Of course, al Qa’ida and the Islamic State are both a threat to Syria, to the Gulf monarchies, and far less so to Iran, due to their ambitions to overthrow all of these regimes, however rhetorical their pronouncements may be. It’s also clear that both organizations have received much support from these same regimes, although they derive far more resources from their own smuggling networks and “taxes.” It is clear that the Gulf States do not like the As’ad regime, but that may be primarily because Syria is aligned with Iran, not because both As’ads contributed so consistently to the military containment of Israel, since the 1973 Yom Kippur War, and the elder was a member of the Ba’th military leadership in the 1967 War.

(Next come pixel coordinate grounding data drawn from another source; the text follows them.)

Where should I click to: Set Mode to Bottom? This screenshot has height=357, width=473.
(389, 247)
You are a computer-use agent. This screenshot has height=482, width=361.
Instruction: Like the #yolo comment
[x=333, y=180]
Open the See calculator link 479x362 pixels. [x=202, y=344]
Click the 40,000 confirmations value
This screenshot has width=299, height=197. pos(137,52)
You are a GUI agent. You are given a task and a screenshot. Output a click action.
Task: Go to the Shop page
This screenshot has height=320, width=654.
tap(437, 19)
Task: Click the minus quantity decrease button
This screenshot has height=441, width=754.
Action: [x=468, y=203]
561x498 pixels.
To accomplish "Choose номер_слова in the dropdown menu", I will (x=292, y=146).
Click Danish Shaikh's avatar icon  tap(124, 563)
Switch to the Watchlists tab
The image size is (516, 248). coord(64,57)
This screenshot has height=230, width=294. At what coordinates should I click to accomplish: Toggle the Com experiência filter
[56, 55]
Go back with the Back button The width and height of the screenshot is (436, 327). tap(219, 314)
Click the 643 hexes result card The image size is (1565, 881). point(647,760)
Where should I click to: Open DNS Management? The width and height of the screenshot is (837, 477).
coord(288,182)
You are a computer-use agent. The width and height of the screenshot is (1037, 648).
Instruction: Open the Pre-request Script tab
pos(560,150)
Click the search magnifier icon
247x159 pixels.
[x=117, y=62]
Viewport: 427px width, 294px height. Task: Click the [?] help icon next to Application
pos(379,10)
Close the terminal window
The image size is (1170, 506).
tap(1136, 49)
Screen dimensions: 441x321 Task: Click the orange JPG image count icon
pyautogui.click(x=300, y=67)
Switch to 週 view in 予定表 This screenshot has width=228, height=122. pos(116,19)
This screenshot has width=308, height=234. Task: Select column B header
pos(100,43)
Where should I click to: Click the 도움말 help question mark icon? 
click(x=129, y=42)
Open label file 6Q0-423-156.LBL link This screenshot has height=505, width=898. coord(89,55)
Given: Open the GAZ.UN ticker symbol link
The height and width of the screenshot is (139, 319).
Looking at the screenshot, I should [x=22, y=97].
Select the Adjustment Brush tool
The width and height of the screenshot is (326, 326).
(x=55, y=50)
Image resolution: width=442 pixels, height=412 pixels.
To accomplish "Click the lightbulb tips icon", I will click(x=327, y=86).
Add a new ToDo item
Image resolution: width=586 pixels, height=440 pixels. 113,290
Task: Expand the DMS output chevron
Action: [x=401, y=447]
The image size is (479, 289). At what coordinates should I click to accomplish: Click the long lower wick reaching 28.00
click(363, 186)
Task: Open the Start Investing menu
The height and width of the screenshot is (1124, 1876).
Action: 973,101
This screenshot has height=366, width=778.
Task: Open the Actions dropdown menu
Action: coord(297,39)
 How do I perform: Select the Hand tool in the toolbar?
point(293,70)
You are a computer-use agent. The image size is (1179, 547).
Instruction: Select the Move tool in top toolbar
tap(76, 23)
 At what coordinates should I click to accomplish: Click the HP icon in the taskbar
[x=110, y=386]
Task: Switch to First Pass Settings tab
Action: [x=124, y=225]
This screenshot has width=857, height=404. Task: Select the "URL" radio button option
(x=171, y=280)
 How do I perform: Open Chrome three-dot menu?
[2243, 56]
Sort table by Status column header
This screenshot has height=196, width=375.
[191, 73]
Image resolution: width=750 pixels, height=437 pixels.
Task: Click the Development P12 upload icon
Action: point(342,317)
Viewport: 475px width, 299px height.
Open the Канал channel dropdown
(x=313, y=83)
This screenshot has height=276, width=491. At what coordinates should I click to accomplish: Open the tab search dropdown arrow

This is not the time or space for a full exploration of the Islamists’ diverse agendas, rivalries, and alliances across the world, but to regard them merely as militias for pay, serving Western interests against socialist states or the progressive Left is a serious misunderstanding. Contemporary Islamist organizations may be destroyed or pass away, but others will surely follow, as their ideas and dreams are extremely appealing to millions of Muslims who have found little comfort from capitalism, communism, or nationalist revolutions. If one bothers to read their voluminous writings, for many, but surely not all, their battle is on behalf of the wretched (i.e. Muslims) of the earth against a dying colonialism. Ultimately, the Islamists, like liberals, leftists and nationalists, will be judged on the basis of whether they fulfill that promise, or merely spin violently or pointlessly around more vicious circles. The same goes for the rest of us (see Salmon Sayyid, A Fundamental Fear, 2004 and Recalling the Caliphate, 2014).
Richard Wood is a North American activist-sociologist currently completing a book on Muslim Resistance to Western Imperialism. He has traveled through several Arab and Muslim regions since the Intifada in Palestine in 1988.